Recorded data
┄┄┄┄┄┄

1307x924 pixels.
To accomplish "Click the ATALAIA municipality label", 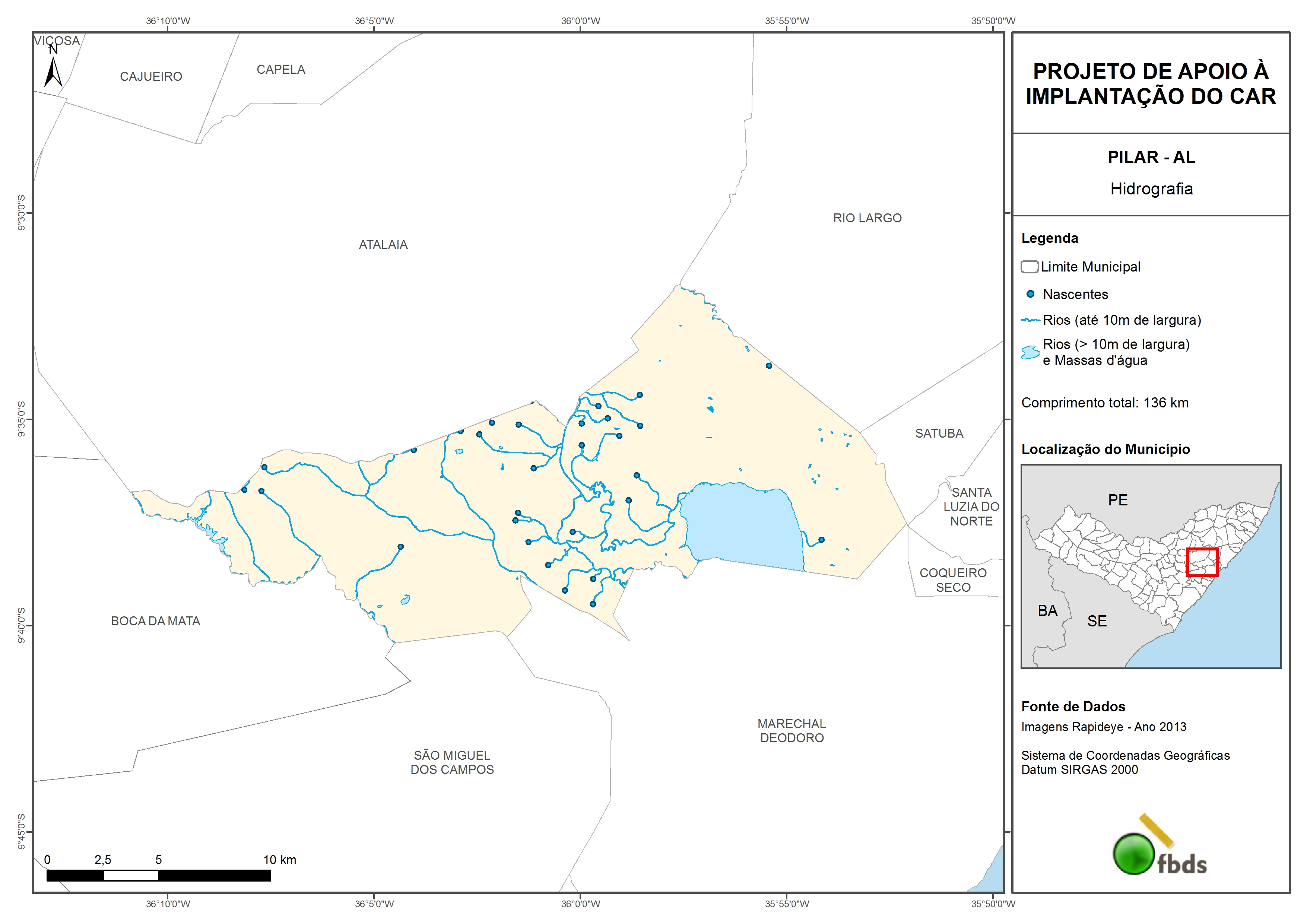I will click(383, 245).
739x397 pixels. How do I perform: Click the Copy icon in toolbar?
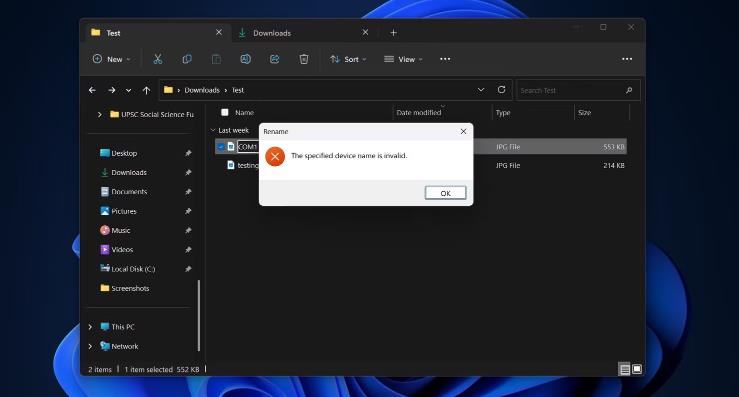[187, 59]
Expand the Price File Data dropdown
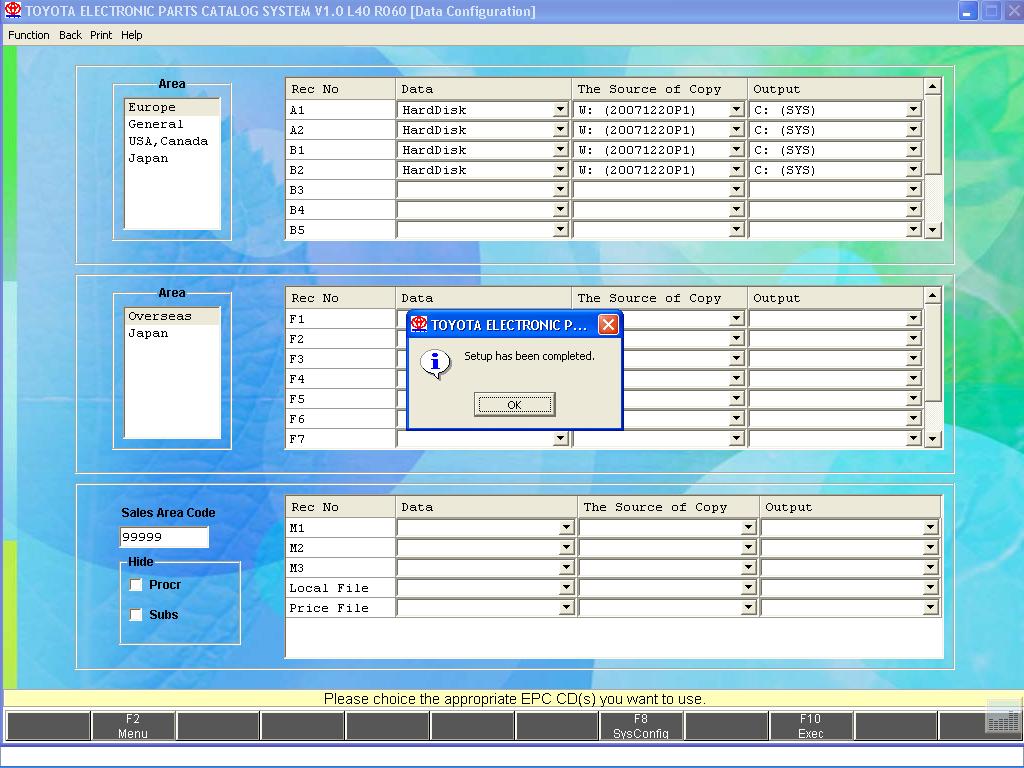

┄┄┄┄┄┄

**WHAT TO PRODUCE:** Reproduce everything from the line containing "739x397 pixels. How" down to the end of the material, changing only the coordinates in the answers: multiply each by 2.25 and round to a whole number, with halves rounded up. Omit the pictures.

**SOLUTION FOR THIS TASK:**
739x397 pixels. How do I perform: Click the Copy icon in toolbar?
[421, 133]
Expand the Price File Data dropdown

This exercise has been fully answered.